産油国であるブルネイとマレーシアは、新型コロナの直接的影響よりもむしろ、原油の価格競争の悪影響の方が大きい。だが原油の値下がりそのものは、輸入国にとっては恩恵で、大きな打撃を受けた交通機関にとっても好材料だ。

◇新型コロナに起因しない課題も
新型コロナウイルスの感染拡大より以前から、実は、世界的な経済成長が鈍化する可能性は高まっていた。各地でサプライチェーンの再構築が始まっていたのだが、それは中国国内での賃金高騰が引き金となって始まり、その後の米中貿易摩擦によって加速した。新型コロナはこの再構築のペースを速めたかもしれないが、今後の行方や結果を決定づける要因ではなく、今ある混乱のすべてをコロナのせいにすることは誤りだ。

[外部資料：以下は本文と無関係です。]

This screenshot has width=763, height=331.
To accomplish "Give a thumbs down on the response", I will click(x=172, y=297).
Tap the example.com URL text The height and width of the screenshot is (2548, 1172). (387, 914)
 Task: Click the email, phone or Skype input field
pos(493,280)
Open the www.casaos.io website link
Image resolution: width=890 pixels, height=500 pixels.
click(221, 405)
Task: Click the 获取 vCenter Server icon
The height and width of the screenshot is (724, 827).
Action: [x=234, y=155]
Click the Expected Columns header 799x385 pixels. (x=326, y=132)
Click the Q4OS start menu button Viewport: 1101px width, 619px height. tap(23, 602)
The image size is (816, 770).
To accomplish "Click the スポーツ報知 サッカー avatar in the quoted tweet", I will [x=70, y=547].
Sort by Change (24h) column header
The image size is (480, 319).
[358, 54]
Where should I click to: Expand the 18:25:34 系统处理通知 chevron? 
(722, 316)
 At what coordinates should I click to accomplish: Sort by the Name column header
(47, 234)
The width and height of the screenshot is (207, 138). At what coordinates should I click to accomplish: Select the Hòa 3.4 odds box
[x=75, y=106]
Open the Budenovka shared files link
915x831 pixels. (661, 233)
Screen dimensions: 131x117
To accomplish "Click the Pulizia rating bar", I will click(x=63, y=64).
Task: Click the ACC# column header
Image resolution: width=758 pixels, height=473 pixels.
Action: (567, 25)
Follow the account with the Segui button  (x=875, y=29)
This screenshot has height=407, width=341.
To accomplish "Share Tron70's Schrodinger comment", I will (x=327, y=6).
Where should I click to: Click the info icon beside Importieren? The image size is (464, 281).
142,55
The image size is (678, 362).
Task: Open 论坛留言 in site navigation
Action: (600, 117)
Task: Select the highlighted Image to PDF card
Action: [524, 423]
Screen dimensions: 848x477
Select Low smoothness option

米中貿易摩擦の影響で、多くの国や企業が仕入れ先や供給先をすでに変更していた、または検討していたというのが現実で、それがなければ、パンデミックによるサプライチェーンの混乱はさらにひどいものになっていたかもしれないと専門家らは指摘する。

中国からの物資供給の停滞などで、アジアの10カ国が影響を受けていると分析されているが、このうち6カ国はインドネシア、マレーシア、フィリピン、シンガポール、タイ、ベトナムで、ASEAN加盟国だ。

タイは中国からの輸入が自国の輸入総額の11%を占め、特に大きな影響を受ける。フィリピンは中国からの輸入は全体の7%と多くはないが、鉄鋼が大きな割合を占めることが影響を大きくした。中国製鉄鋼の輸入が停滞したため、国内のインフラ整備事業が大きく滞ったのだ。一方で、インドネシアは、フィリピンとほぼ同じ8%だが完製品輸入が主流で、国内生産品で代替できたため、打撃は限定的だった。

新型コロナウイルスの経済的影を分析する際には、国によっては感染拡大前から新型コロナ以外の課題を抱えていたことや、感染後の各国政府の異なる反応や対策が影響し、ASEAN域内の事情を複雑化させたことも考慮すべきだ。複雑なサプライチェーンや相互の依存性などから、ASEANの発展途上国は、ただでさえ中国の影響を受けやすい立ち位置にあり、従来から抱えていた中国依存からの脱却も課題となりそうだ。